**EXERCISE OBJECTIVE:**
Nothing but the lines from the one containing "Given: Toggle like on Klausader's 'Тю' reply" through the last line of the records belongs in the answer, copied exactly and with the pictures left out.

(Stored entries)
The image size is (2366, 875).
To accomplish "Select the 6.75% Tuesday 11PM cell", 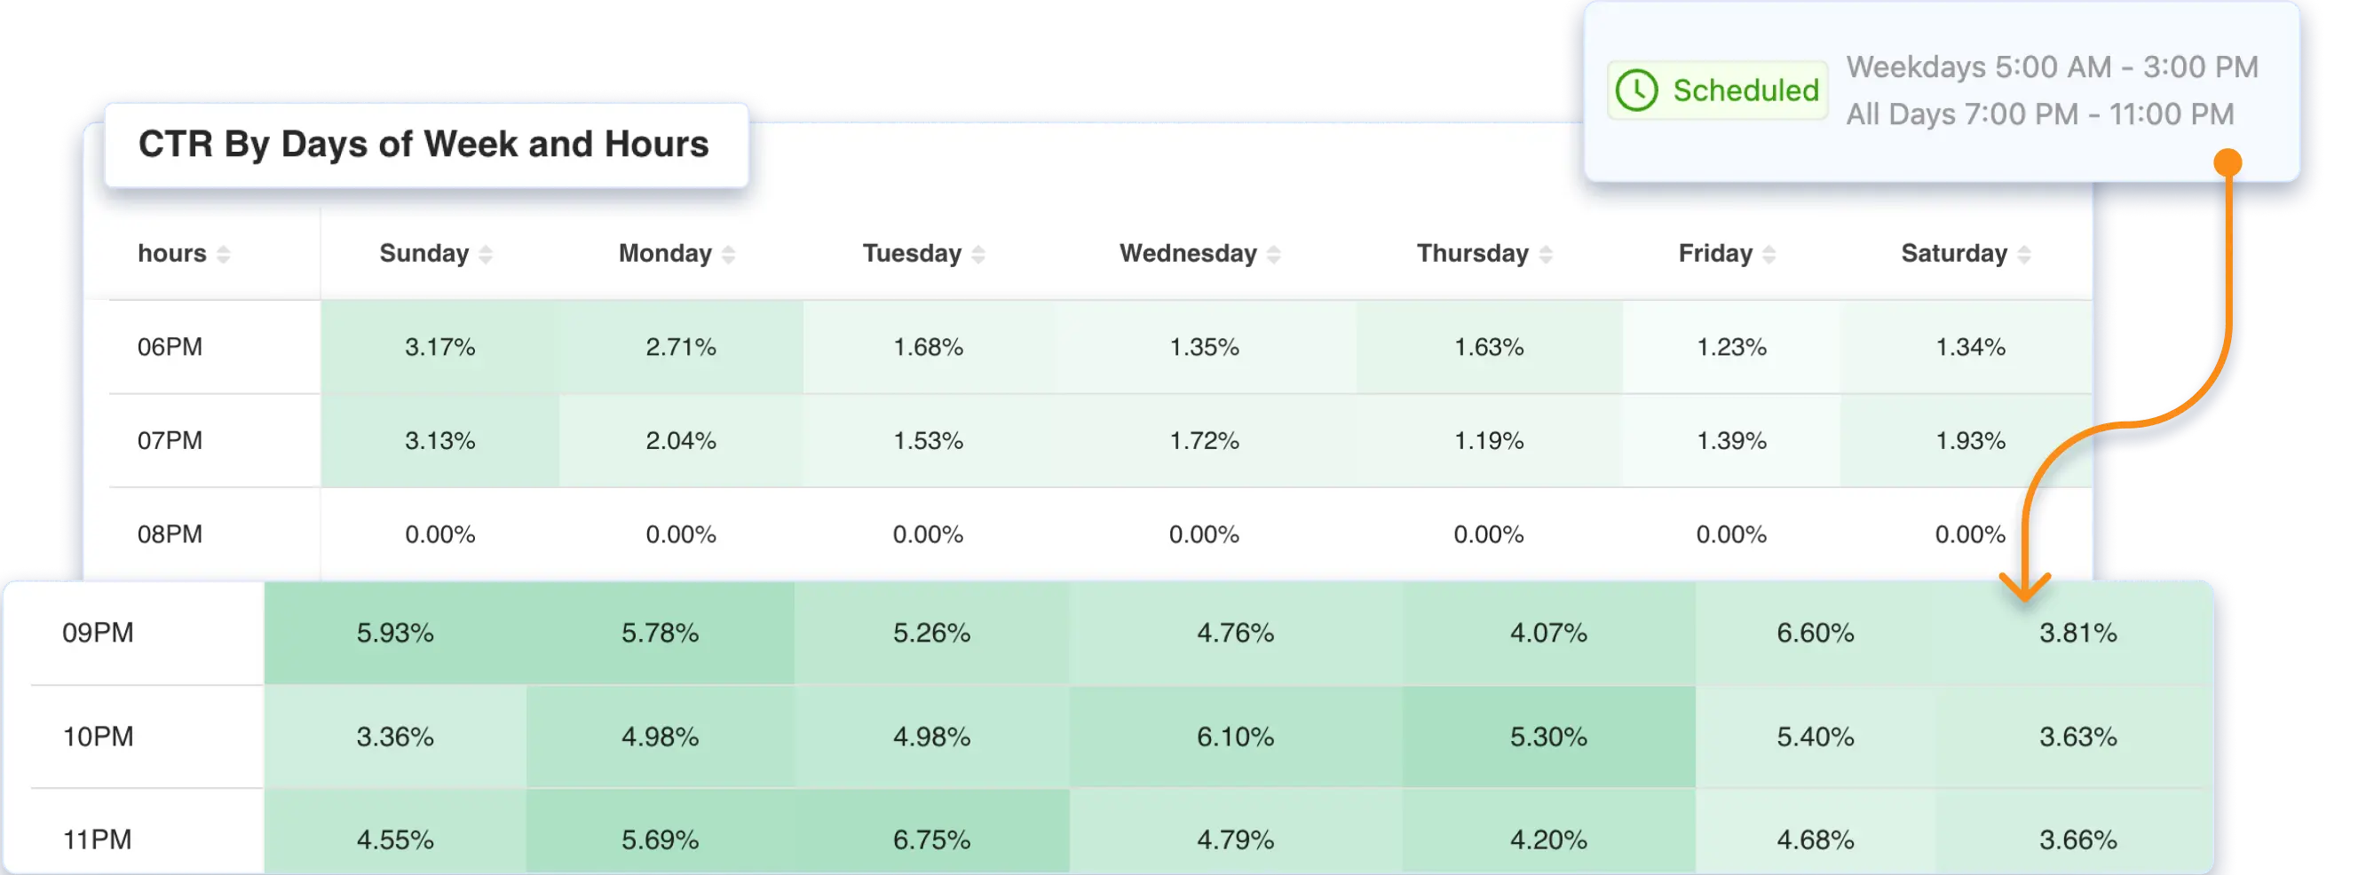I will coord(931,838).
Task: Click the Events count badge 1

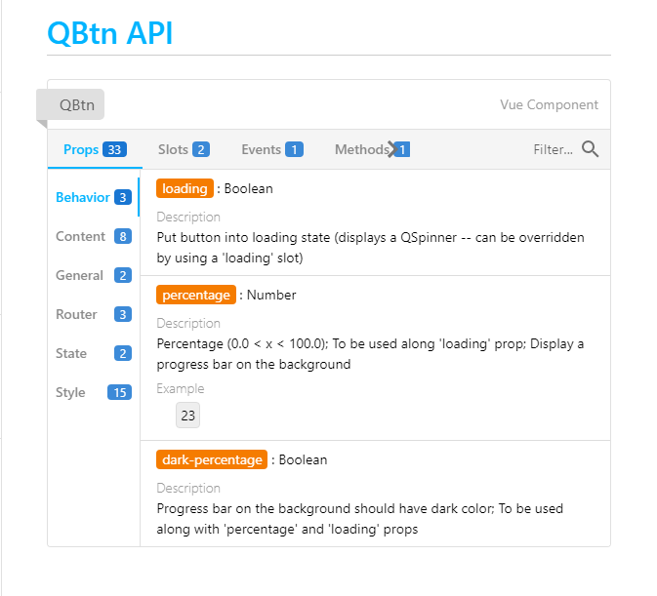Action: (x=294, y=149)
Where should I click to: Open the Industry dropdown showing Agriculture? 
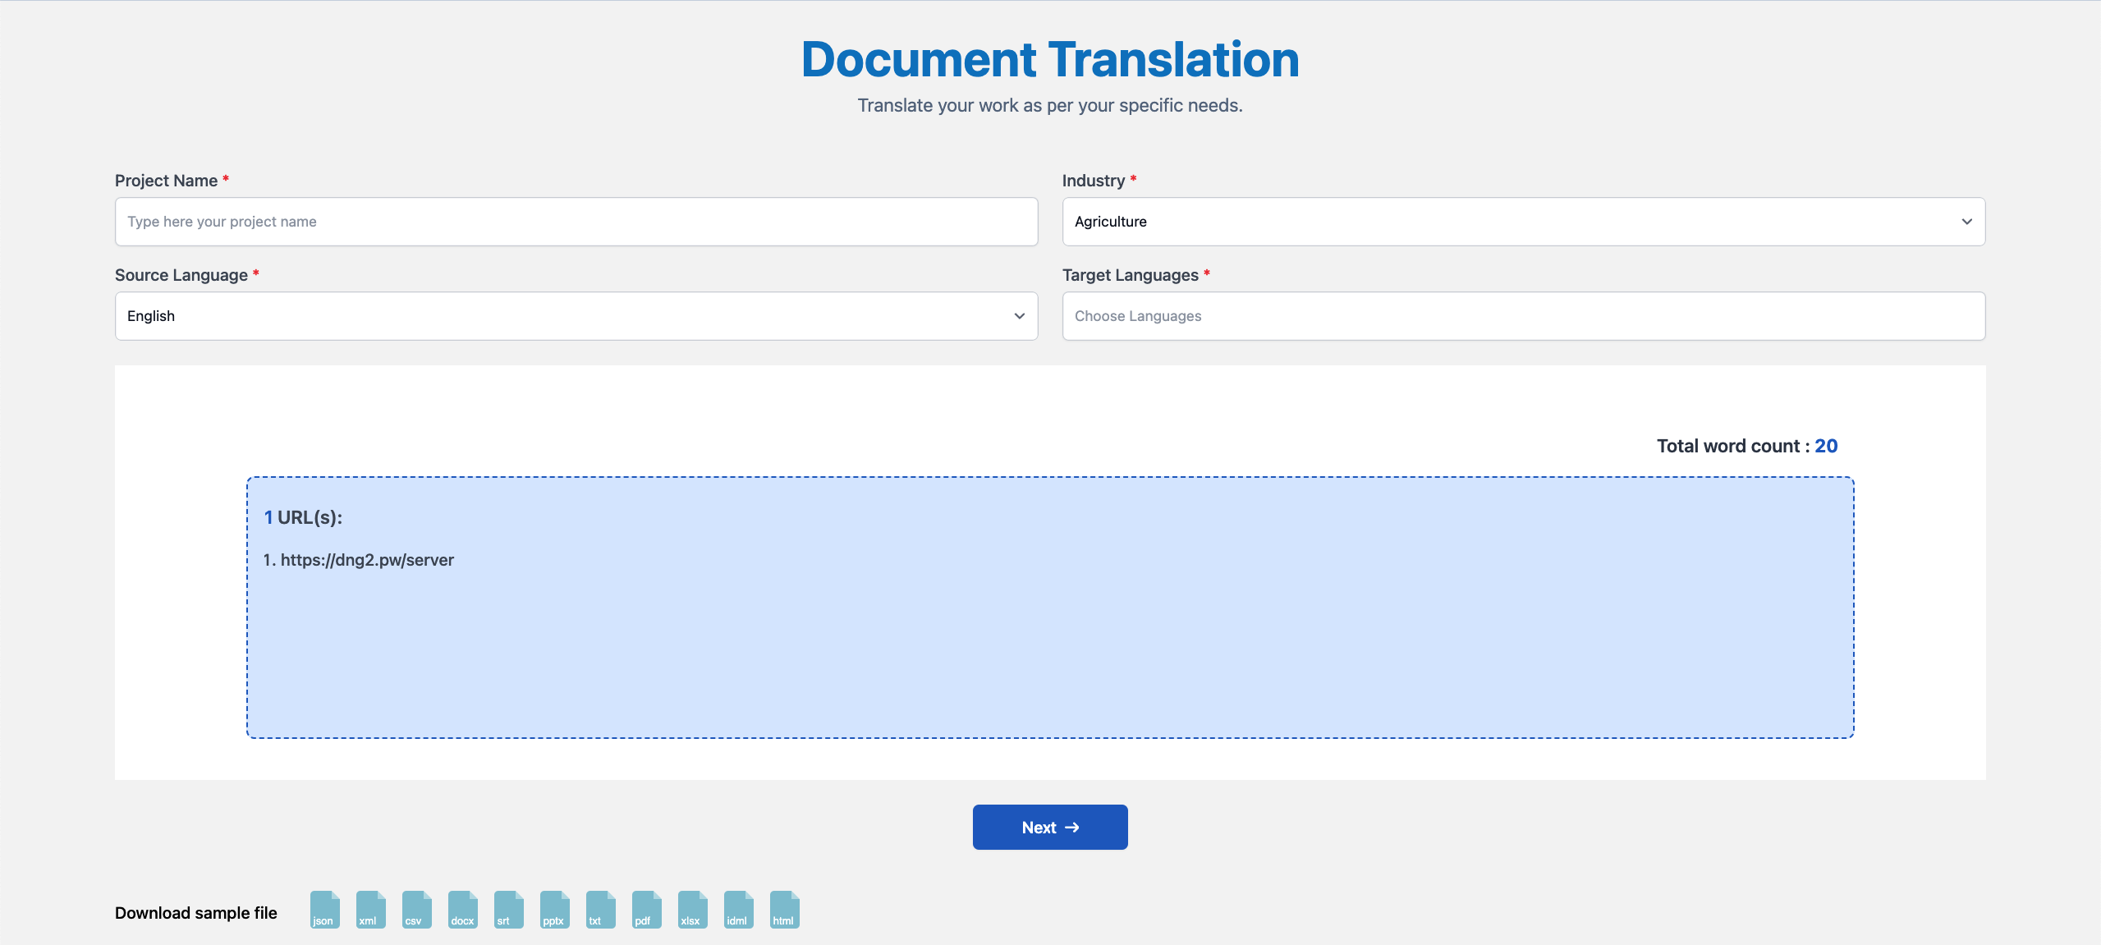tap(1523, 222)
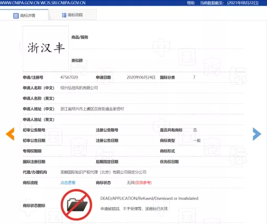Viewport: 267px width, 224px height.
Task: Click the applicant name 绍兴弘信风机有限公司
Action: (79, 88)
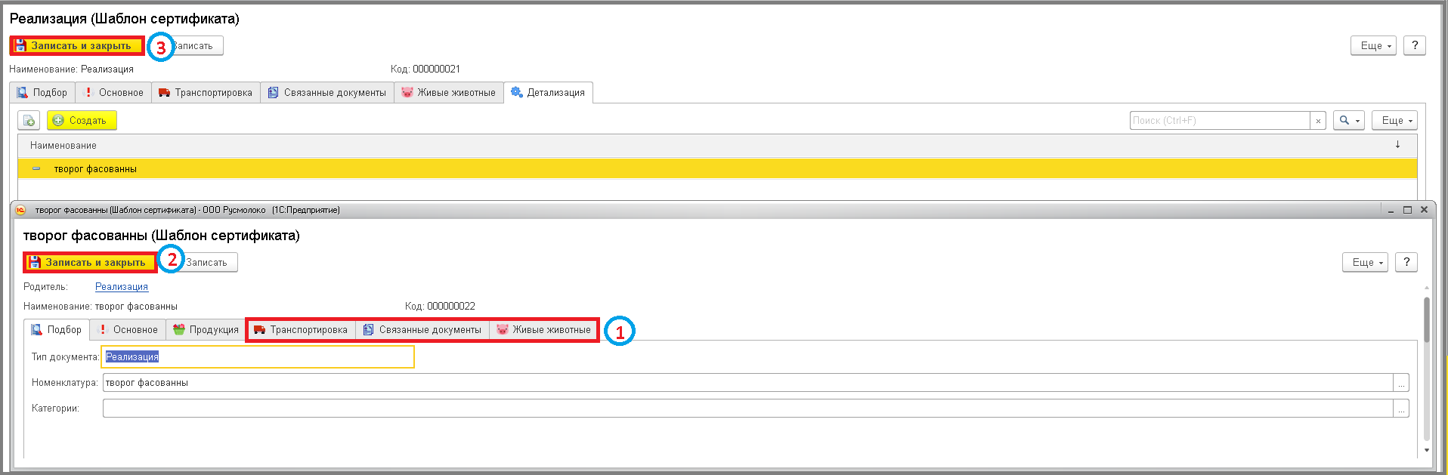Open the Номенклатура selection ellipsis button

pyautogui.click(x=1401, y=384)
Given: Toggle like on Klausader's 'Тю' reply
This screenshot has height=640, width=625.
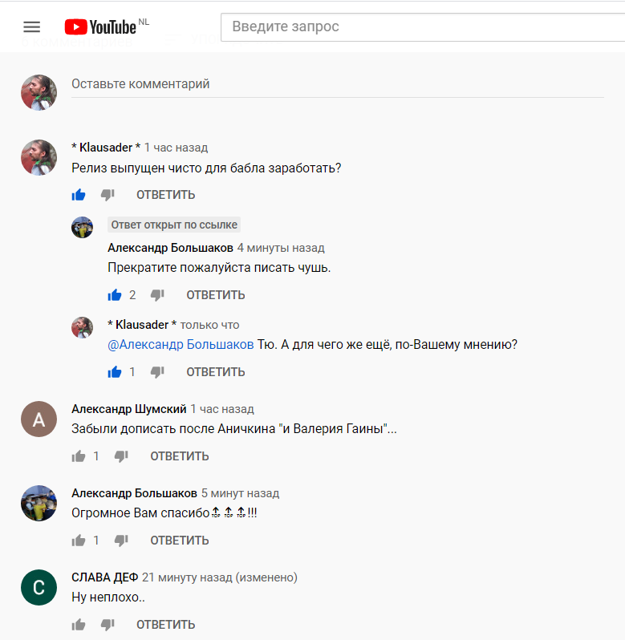Looking at the screenshot, I should coord(115,372).
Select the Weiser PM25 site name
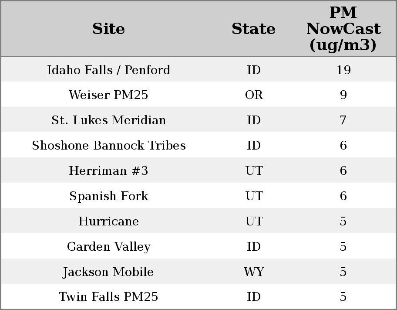 tap(108, 95)
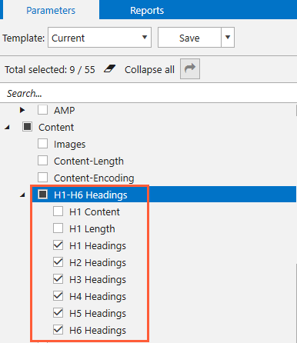Select the Parameters tab

[x=51, y=10]
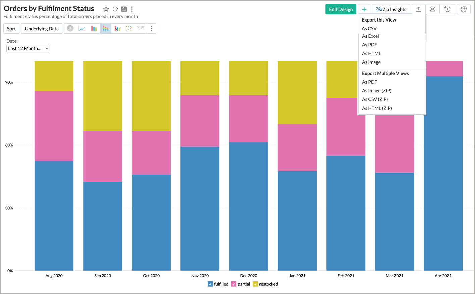
Task: Select the line chart icon
Action: (82, 29)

**RESPONSE BELOW:**
Given: Toggle like on Klausader's 'Тю' reply
This screenshot has height=640, width=625.
Looking at the screenshot, I should coord(115,372).
Select the Weiser PM25 site name
 tap(108, 95)
Select the Parameters tab

[x=51, y=10]
Task: Select the line chart icon
Action: (82, 29)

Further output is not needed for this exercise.